Cartografando sons do Oiapoque ao Chuí

Fundação Itaú Cultural mapeia música de todas as regiões brasileiras em caixa com dez CDs

Mônica Loureiro
10/08/2001
A música brasileira passa por uma crise de criatividade. Esta é a idéia que as grandes gravadoras querem impor a seu público, tentando encobrir a produção cultural que explode em cada canto do país. Quem é um pouco mais atento e não gruda seus ouvidos nas rádios nem os olhos nos programas "populares" de TV, percebe que há muita música de qualidade, dentro de todas as vertentes, sendo feita por aí. Só que essas manifestações acabam ficando encobertas pelo regionalismo e não conseguem ultrapassar as barreiras da grande mídia para aparecer.
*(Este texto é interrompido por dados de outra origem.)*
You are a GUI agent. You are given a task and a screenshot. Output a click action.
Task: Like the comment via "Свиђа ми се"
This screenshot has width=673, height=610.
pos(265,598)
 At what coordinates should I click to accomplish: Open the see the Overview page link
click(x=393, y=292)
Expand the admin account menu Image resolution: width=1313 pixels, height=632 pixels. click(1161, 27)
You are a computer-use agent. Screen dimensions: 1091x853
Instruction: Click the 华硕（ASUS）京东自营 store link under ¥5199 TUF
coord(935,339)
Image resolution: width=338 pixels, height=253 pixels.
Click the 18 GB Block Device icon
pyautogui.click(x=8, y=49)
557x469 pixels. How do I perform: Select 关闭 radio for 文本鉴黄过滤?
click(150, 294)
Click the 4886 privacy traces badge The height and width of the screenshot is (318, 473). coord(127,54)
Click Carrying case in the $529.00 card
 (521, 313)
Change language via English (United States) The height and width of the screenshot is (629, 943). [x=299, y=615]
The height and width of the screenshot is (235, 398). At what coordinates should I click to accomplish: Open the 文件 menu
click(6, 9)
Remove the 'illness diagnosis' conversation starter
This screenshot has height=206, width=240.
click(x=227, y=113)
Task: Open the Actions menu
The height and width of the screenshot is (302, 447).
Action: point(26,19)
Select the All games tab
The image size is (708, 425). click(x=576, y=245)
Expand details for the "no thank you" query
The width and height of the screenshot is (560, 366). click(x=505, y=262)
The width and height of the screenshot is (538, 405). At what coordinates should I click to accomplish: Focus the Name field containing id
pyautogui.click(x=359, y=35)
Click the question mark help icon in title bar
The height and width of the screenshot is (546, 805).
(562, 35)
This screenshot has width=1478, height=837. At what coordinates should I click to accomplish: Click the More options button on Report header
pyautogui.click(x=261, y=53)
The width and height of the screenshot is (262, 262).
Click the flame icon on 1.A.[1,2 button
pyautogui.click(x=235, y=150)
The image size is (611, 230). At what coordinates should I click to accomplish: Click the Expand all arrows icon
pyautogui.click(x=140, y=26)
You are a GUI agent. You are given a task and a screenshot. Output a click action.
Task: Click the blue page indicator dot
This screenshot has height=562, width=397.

Há um ano, o instituto Itaú Cultural, dentro de seu programa Rumos Itaú Cultural Música, deu início ao projeto Cartografia Musical Brasileira, que resultou em dez CDs ouvir 30s e um banco de dados dentro do site da instituição ( www.itaucultural.org.br). Os CDs estão sendo comercializados juntos, em uma caixa, pelas gravadoras independentes parceiras do projeto (Pelourinho/BA, UnB/ Centro Oeste, Laborarte/Maranhão e Piauí, Lapa/Minas Gerais, Candeeiro/Nordeste, Violões da Amazônia/Norte, Cântaro/Paraná e Santa Catarina, Barulhinho/Rio Grande do Sul, Rob Digital/Rio de Janeiro e Espírito Santo, MCD World Music/São Paulo). Mas a partir da segunda quinzena de setembro, eles poderão ser adquiridos separadamente. O banco de dados foi criado para incentivar a produção e a difusão musical brasileira, com objetivos tecer uma rede de relacionamentos na área. Ele contém três mil endereços de instituições, estúdios, teatros, jornalistas, gravadoras e escolas de música do país.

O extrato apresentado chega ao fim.